Commentary: State health survey is a call you should take

The anonymous poll provides information that is vital to health professionals and researchers.

By The News Tribune Editorial Board

In a world of big tech and data breaches, we don’t typically advise people to give out personal information over the phone, but we’ll make an exception when it comes to the state’s health and well-being.

Since 1987, Washington’s Department of Health has conducted a 25-minute phone survey called the Behavioral Risk Factor Surveillance System, or BRFSS. There’s only one problem: Most people don’t answer the agency’s call.

In 2017 the state randomly called 225,000 adults over the age of 18 to ask about everything from mental health to dental health, seatbelt use to fire alarms. It even inquired about gambling habits. The effort yielded only about 13,000 complete responses.

State epidemiologist Mark Serafin reports the responses are shrinking, but are still enough to give the state a statistical snapshot. But like any good scientist/statistician, Serafin would like more information. And that begins with reassuring the public that information obtained by BRFSS is confidential. Data, he says, is immediately separated from names and phone numbers.
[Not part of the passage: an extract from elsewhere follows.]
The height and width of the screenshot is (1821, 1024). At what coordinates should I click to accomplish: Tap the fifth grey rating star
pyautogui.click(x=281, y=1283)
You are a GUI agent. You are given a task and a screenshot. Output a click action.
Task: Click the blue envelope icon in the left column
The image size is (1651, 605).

Part of the problem may also lie with caller ID. When people are randomly selected for BRFSS, they don’t see Washington Department of Health on their phone screen. They see a 206 area code and ICF International, the survey company working on the state’s behalf.

The Department of Health might want to consider an online survey, but until then, we encourage Washingtonians to pick up the phone and start talking. The core questions are provided by the federal Centers for Disease Control and Prevention and relate to high-priority health issues. It’s the largest health survey system in the world.

And because Washington adds its own survey module, state health officials can compare our health status with other states. They can identify what communities and occupations are associated with higher-risk behavior such as tobacco, drug and alcohol use.

But Serafin says the strongest argument for taking the BRFSS comes from the state’s ability to cross-reference information. For example, recent data revealed that 5 percent of respondents 65 and older reported both cognitive decline and access to unlocked and loaded guns.

BRFSS also spotlights racial and economic disparities. Survey data shows, for example, that black adults have a significantly higher rate of diabetes compared with non-Hispanic whites.

Why is this important? Because an accurate picture precipitates change.

BRFSS reveals a disproportionately high rate of smoking in certain populations. One-in-four adults with an annual income of less than $35,000 smoke cigarettes, compared to 1 in 12 who smoke in households making $75,000 or more. Consequently, poorer people have more exposure to secondhand smoke and fewer resources to quit smoking.

All this information is invaluable to health care professionals, researchers, policy makers and community leaders who want to improve our health and quality of life.

But first, Washingtonians need to answer their phones.

The above editorial appeared Aug. 17 in The News Tribune.